Leitor: Apoio à dona Cida

29 de novembro de 2019

“O que me preocupa não é o barulho dos maus, mas o silêncio dos bons” (atribuída a Martin Luther King).

Jesus, pobre, negro e da periferia de Nazaré. Marielle Franco, mulher pobre, negra e da periferia da Maré. A profecia histórica daquele judeu marginal, sua opção e luta pelos excluídos e marginais, provocou, sacudiu e ameaçou a religião e o Império. A profecia histórica desta vereadora, LGBT, feminista, sua opção e luta pelo povo preto e da favela, provocou, sacudiu e ameaçou os esquemas dos senhores da morte e donos do poder.

A Cruz não matou Jesus. Os tiros não mataram Marielle. Os discípulos e discípulas de Jesus, em sua maioria gente pouco importante, numa sociedade desigual, desautorizaram o Estado imperial e as classes dirigentes para darem testemunho: Ele está vivo; hoje, nós confessamos: Marielle vive!!!
Em tempos de amnésia coletiva, precisamos (re)afirmar o potencial subversivo da memória popular. Por isso, da importância de uma das nossas praças carregarem o nome de Marielle Franco. Assim, gritaremos – cada vez mais alto – uma voz que foi injustamente calada.

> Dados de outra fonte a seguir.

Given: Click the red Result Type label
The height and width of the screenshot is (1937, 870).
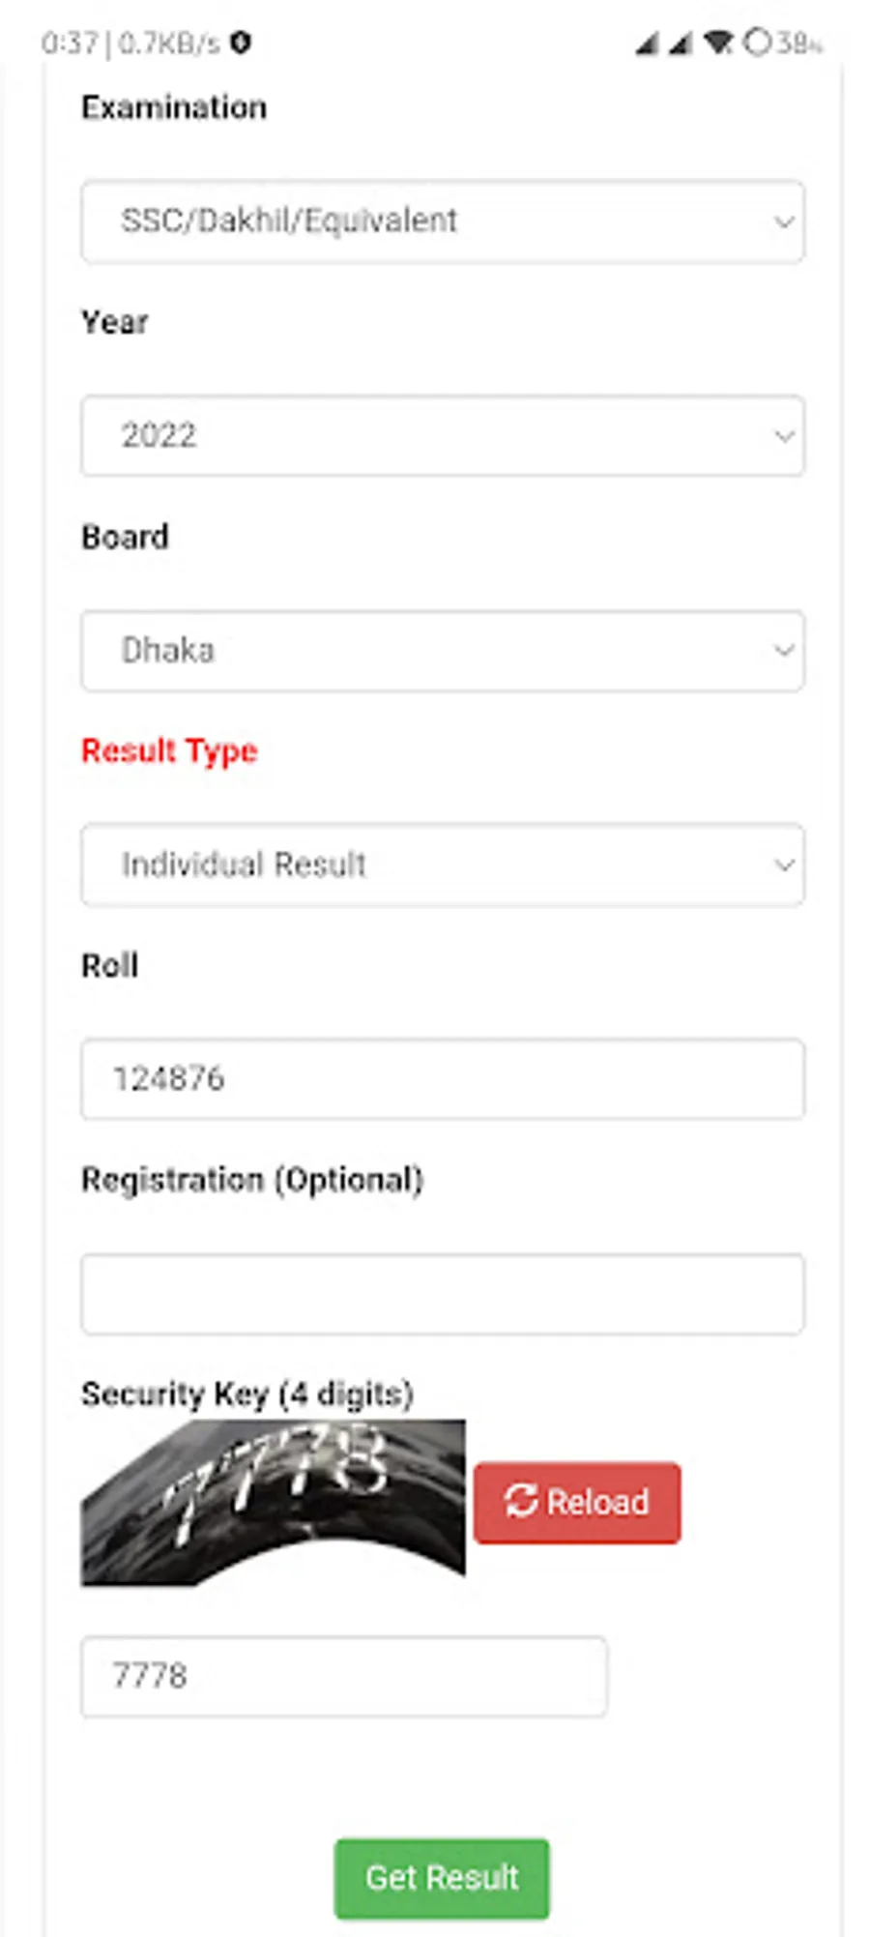Looking at the screenshot, I should 169,750.
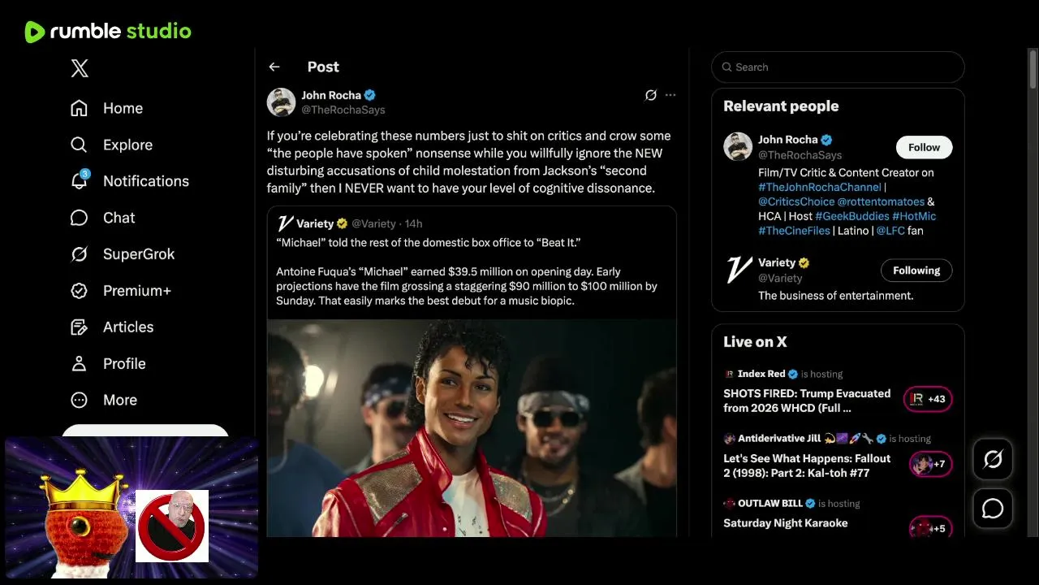Toggle the Following button for Variety

916,271
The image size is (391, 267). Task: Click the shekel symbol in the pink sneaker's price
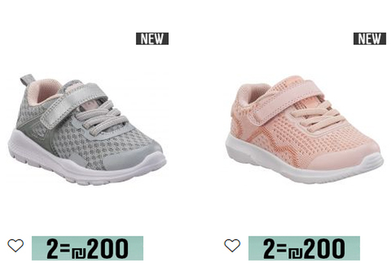295,252
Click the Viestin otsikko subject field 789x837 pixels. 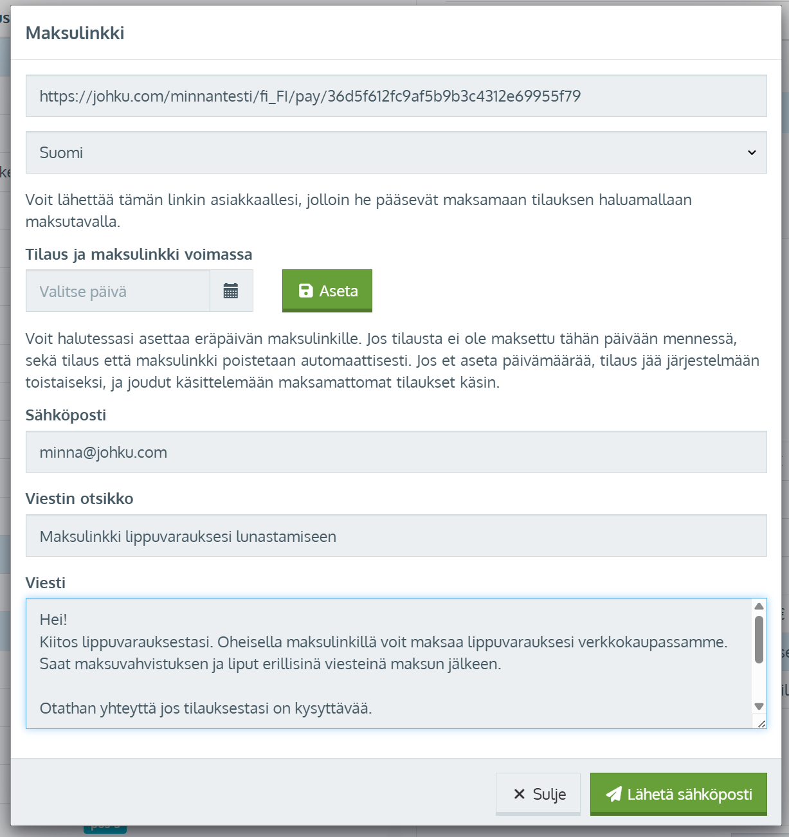point(395,536)
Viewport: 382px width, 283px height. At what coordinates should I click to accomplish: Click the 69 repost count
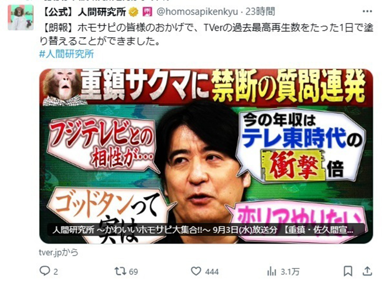134,272
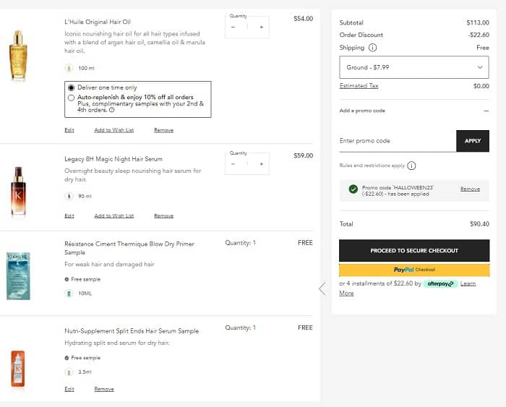The height and width of the screenshot is (407, 506).
Task: Click the left arrow beside order summary
Action: (x=322, y=288)
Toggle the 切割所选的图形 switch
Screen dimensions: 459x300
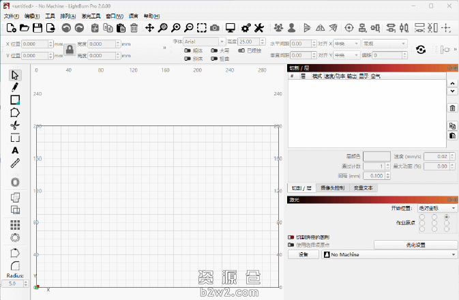point(291,237)
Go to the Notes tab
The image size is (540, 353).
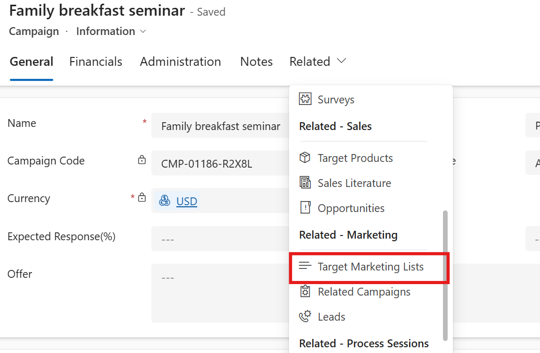pos(256,62)
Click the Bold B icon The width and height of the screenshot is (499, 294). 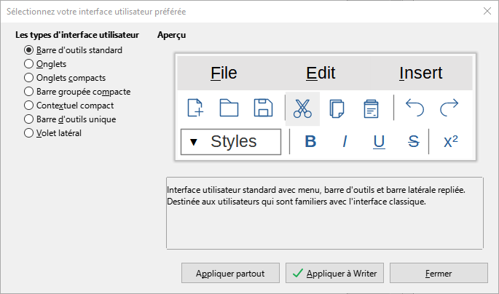click(310, 142)
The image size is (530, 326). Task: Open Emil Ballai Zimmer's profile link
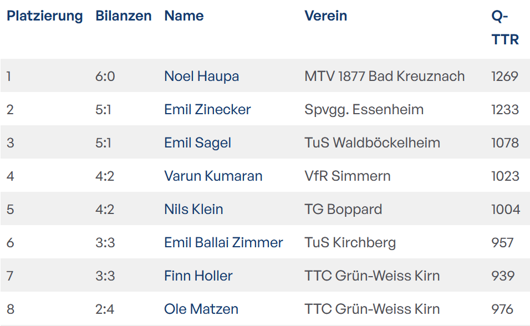coord(223,242)
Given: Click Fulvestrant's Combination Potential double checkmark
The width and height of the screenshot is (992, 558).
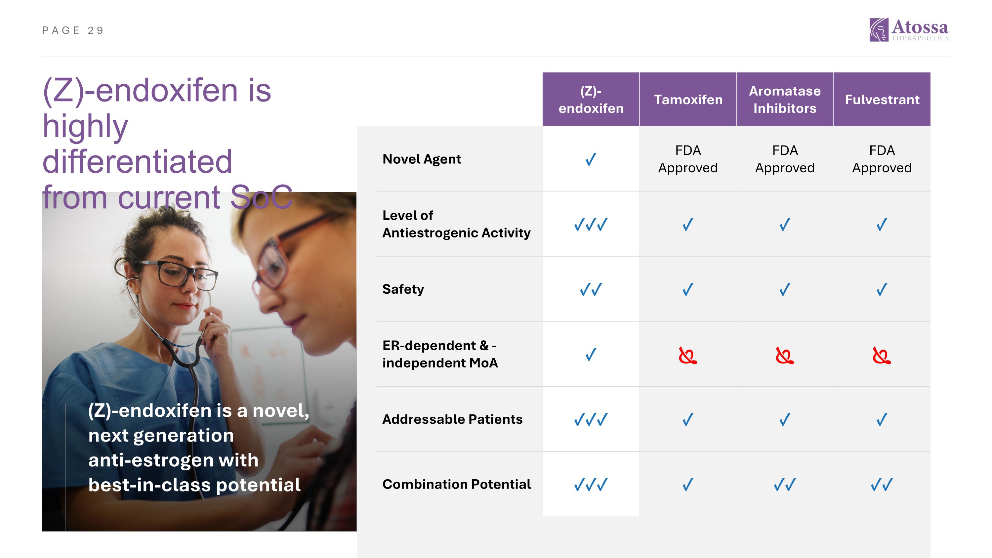Looking at the screenshot, I should coord(881,484).
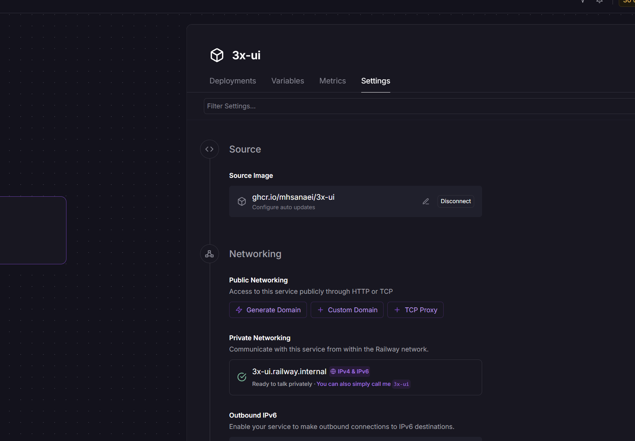Select the Settings tab
This screenshot has height=441, width=635.
tap(376, 81)

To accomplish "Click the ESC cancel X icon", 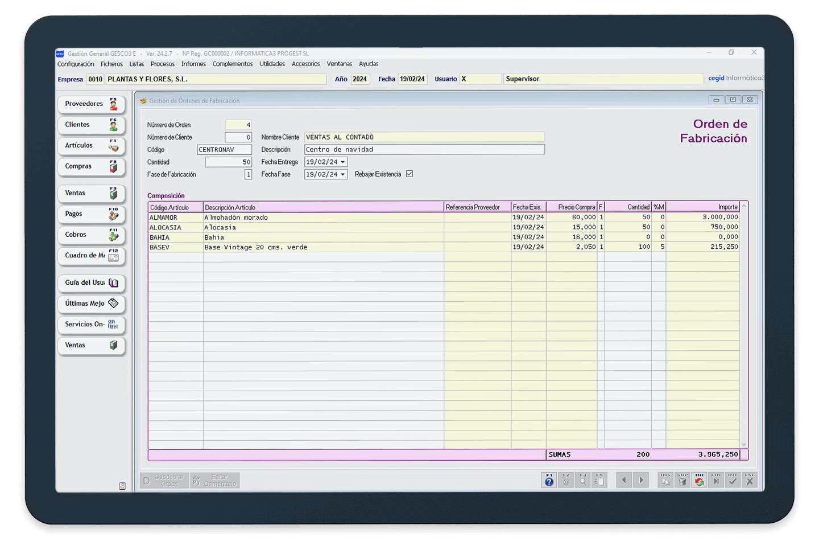I will coord(750,480).
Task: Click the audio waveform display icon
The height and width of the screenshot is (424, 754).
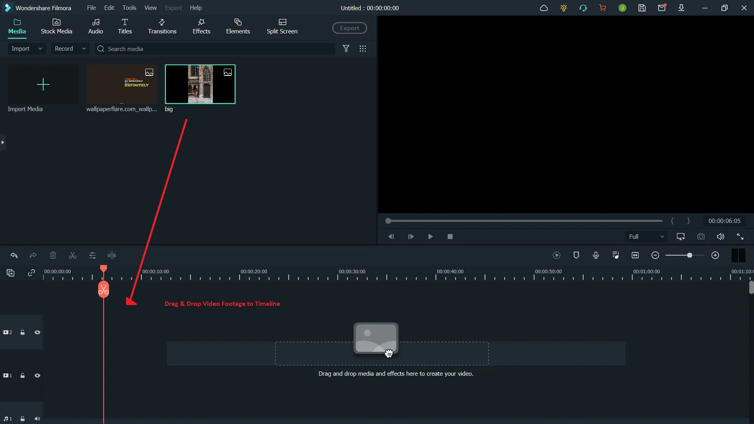Action: pos(112,255)
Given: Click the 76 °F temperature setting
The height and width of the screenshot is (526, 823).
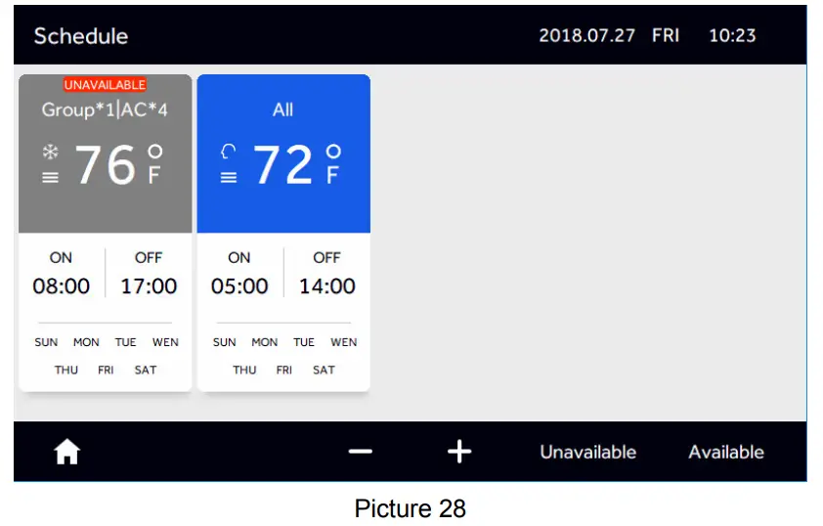Looking at the screenshot, I should [106, 164].
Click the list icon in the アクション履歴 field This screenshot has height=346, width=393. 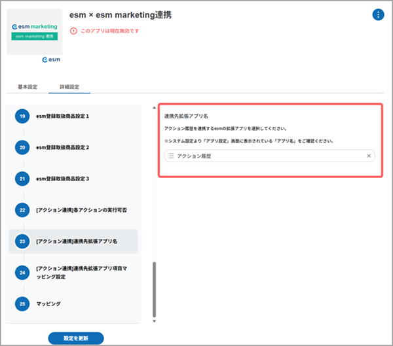pos(170,156)
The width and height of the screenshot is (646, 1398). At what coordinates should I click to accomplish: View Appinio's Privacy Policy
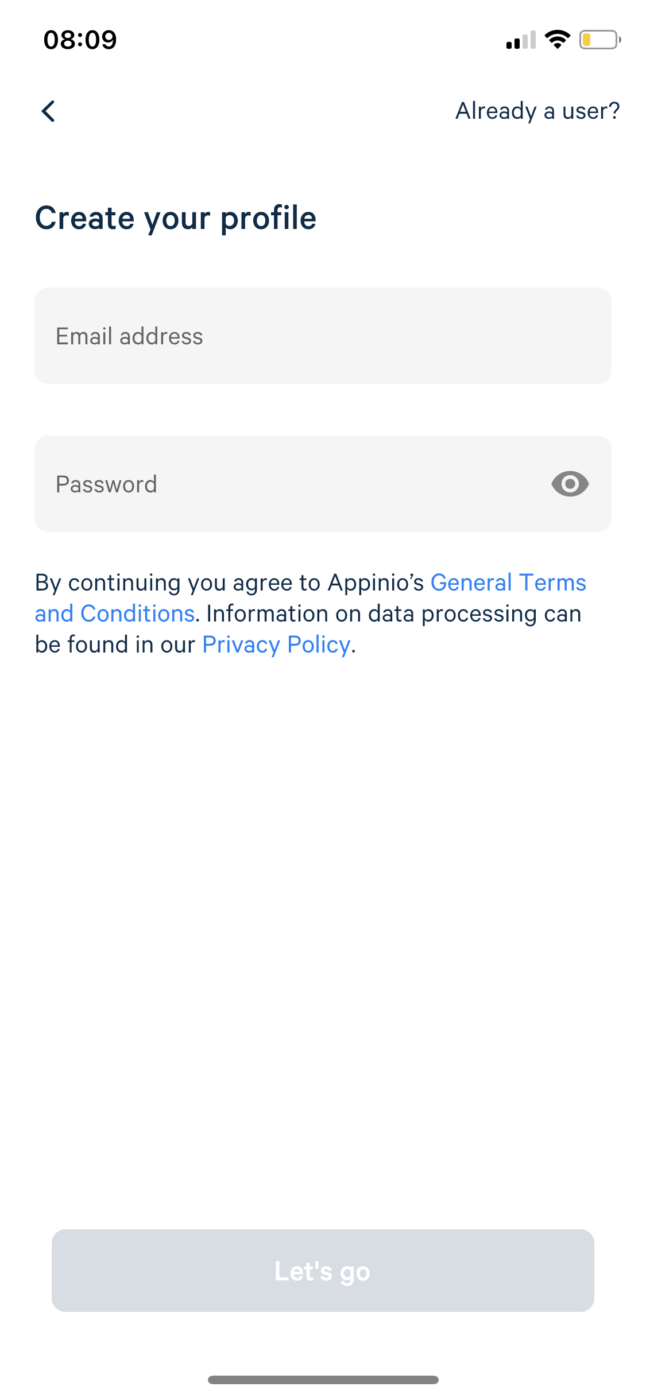[276, 644]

Mais que prestar uma simples homenagem, queremos assumir – de forma comprometida e consequente – as causas de sua vida e de sua morte. Também assim, engrossaremos o coro dos que não se cansam de perguntar, num país tomado por milícias, fundamentalistas e neofacistas: quem mandou matar Marielle?

Nós, das CEBs – Comunidades Eclesiais de Base do setor pastoral de Passos, manifestamos nossa solidariedade e apoio à D. Cida, mulher negra, trabalhadora, que nunca nos faltou na luta por Justiça, direitos e Vida para todos e todas. Jesus, Marielle, nós vivemos e resistimos. Estes “coronéis” da fé e da política, que covardemente se escondem nas redes sociais, posando de intelectuais de botequim, não vão nos impedir: avançaremos, rumo ao Dia do Povo; já que nosso sonho permanece e nossa Utopia e Esperança são urgentes.

CEBs – Comunidades Eclesiais de Base do setor pastoral de Passos – Passos/MG

Indignação geral

Certamente, o ministro da Economia, Paulo Guedes, não foi nada feliz ao citar o AI-5 durante sua entrevista, mas o que me surpreendeu foram a reação do presidente do Supremo Tribunal Federal (STF) e a de Rodrigo Maia, presidente da Câmara, que no mesmo dia vieram a público expor sua indignação. Eu as consideraria corretas, se ambos tivessem tido a coragem de indignar-se da mesma maneira contra o que o ex-presidiário-mor de Curitiba falou em seu discurso inaugural assim que saiu da cadeia, incitando os petistas/esquerdistas a partirem para a baderna, com quebradeira e confronto – a propósito, se fôssemos um país onde a lei é igual para todos, neste mesmo dia Lula deveria ter voltado para o presídio.